駅の跡地には長らく交通博物館があったが、2006年に閉館。代わりにさいたま市に鉄道博物館がオープンした。そして昨年、階段など万世橋駅の遺構を活用した商業施設、「マーチエキュート神田万世橋」が開業した。
■東京発の新幹線、東海道の1号車は先頭 東北・北陸は最後尾
1997年に東京駅に乗り入れた北陸(長野)新幹線。東海道新幹線に乗り慣れた人には、一瞬戸惑うことがある。東京駅を出発する下り列車の場合、東海道新幹線では先頭が1号車なのに、北陸(長野)新幹線では最後尾が1号車になっている。東北や上越新幹線も1号車は最後尾だ。1号車の位置が路線によって違うのだ。

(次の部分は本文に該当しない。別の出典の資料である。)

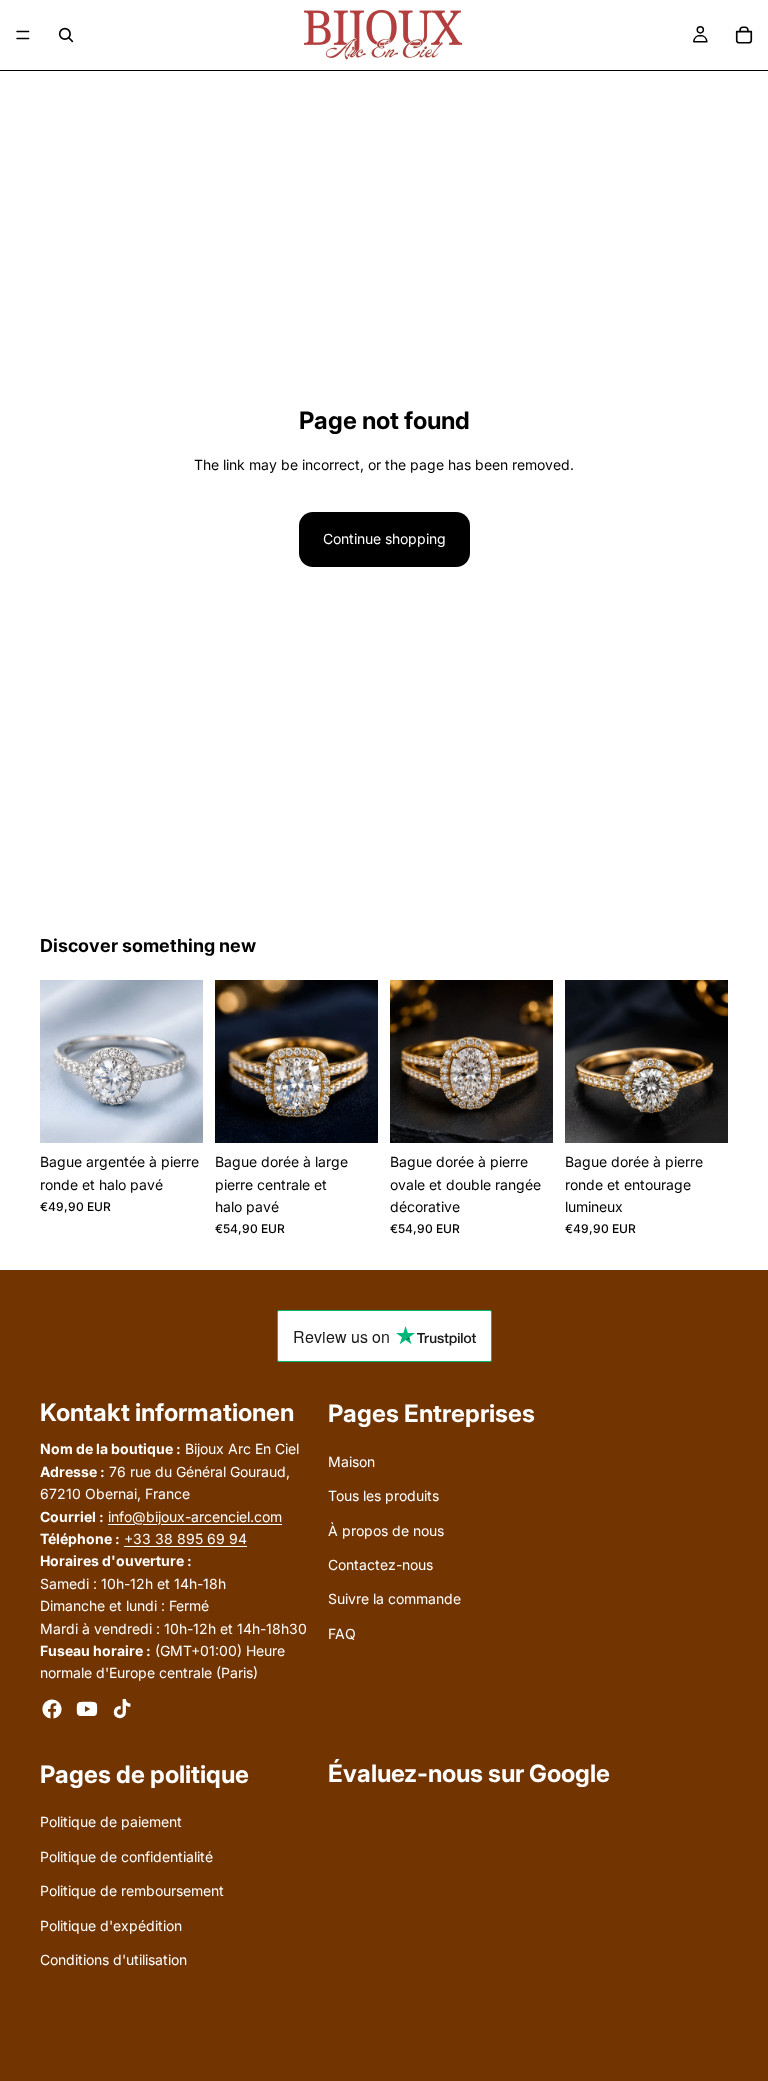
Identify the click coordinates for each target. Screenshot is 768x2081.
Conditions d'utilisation (113, 1959)
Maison (351, 1461)
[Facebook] (52, 1709)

気になったので在来線も調べてみると、中央線や東海道線、山手線などすべての地上路線で有楽町駅方面、つまり南側が1号車となっていた。何か理由があるのだろうか。
JR東日本に聞いてみたが、国鉄時代から続いていることで、理由は分からないとのこと。鉄道ジャーナリストの梅原淳さんは「その方が車両の管理がしやすかったのでしょう」と指摘する。
路線ごとに1号車の位置が違ってしまうと、他の路線に乗り入れたときに車両の号数を変更しないといけなくなる。「今と違って昔は『1』『2』などの号車札で何号車かを示していたので、変更には手間がかかる」といった事情もあるようだ。
東京駅を基準に南方向を1号車とするやり方は、国鉄時代は全国で採用されていた。しかしJR発足後、北海道など各地で1号車の位置を入れ替える動きが広がった。梅原さんによると、その多くは「下りの先頭車両を1号車」とする変更だったという。
ではなぜ東北・山形・秋田・上越・北陸(長野)新幹線では下りの最後尾が1号車のままなのか。
東北新幹線が大宮―盛岡間で暫定開業したのは1982年。当時はまだ国鉄時代で、それまでの法則が踏襲された。
JR各社が発足したのは1987年のこと。梅原さんは「号車番号を変えると各停車駅のホーム上の表示も変更することになり、手間とコストがかかる」と指摘する。加えて「東海道新幹線との将来的な直通運転も念頭にあったのかもしれない」とも。こうして1号車の位置はそのまま維持された。